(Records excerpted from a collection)
== Segment start ==

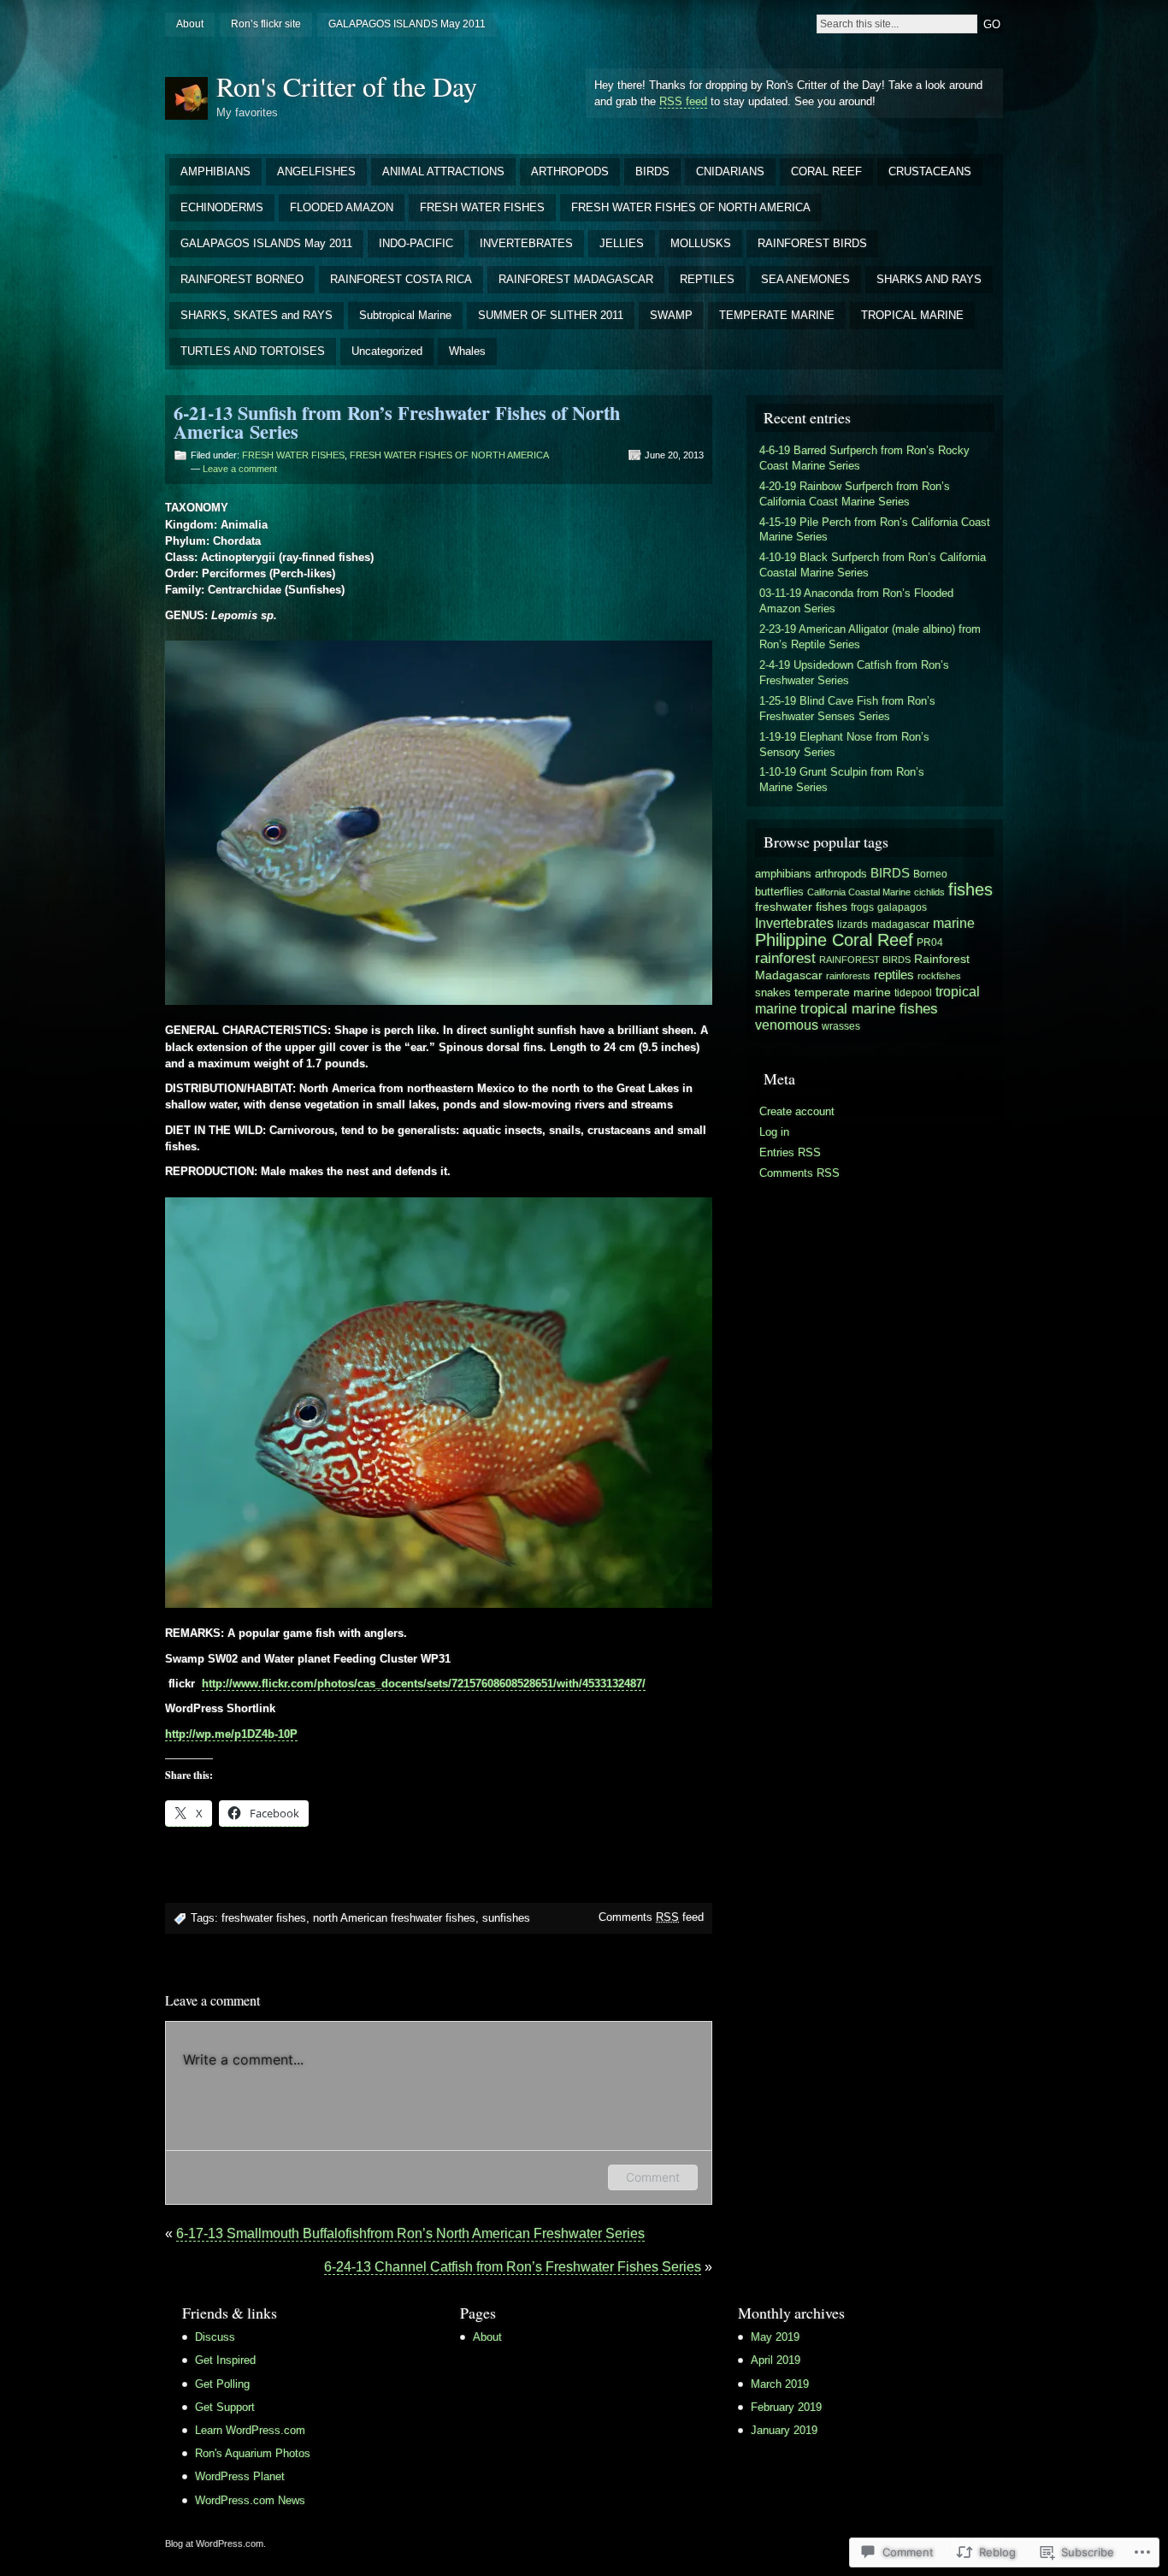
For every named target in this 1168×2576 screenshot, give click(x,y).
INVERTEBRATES (526, 243)
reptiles (894, 975)
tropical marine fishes (869, 1008)
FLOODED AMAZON (341, 207)
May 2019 (775, 2337)
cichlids (929, 892)
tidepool (913, 993)
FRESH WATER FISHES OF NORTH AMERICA (691, 207)
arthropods (841, 874)
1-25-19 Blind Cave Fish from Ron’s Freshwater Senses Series (847, 708)
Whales (467, 351)
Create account (797, 1111)
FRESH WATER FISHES (482, 207)
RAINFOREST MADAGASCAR (575, 279)
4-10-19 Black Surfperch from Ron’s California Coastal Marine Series (872, 565)
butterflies (779, 891)
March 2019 (780, 2384)
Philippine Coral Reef (834, 940)
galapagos (902, 907)
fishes (970, 889)
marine (954, 923)
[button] (438, 823)
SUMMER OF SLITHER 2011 (550, 315)
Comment (653, 2177)
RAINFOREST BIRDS (812, 243)
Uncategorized (386, 351)
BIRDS (652, 171)
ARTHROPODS (570, 171)
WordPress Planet (240, 2476)
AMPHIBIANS (215, 171)
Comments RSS (799, 1173)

== Segment end ==

● **The task**:
Which lines of the records above hold the word "Series"? Copy each of them.

● **Written response**:
1-25-19 Blind Cave Fish from Ron’s Freshwater Senses Series (847, 708)
4-10-19 Black Surfperch from Ron’s California Coastal Marine Series (872, 565)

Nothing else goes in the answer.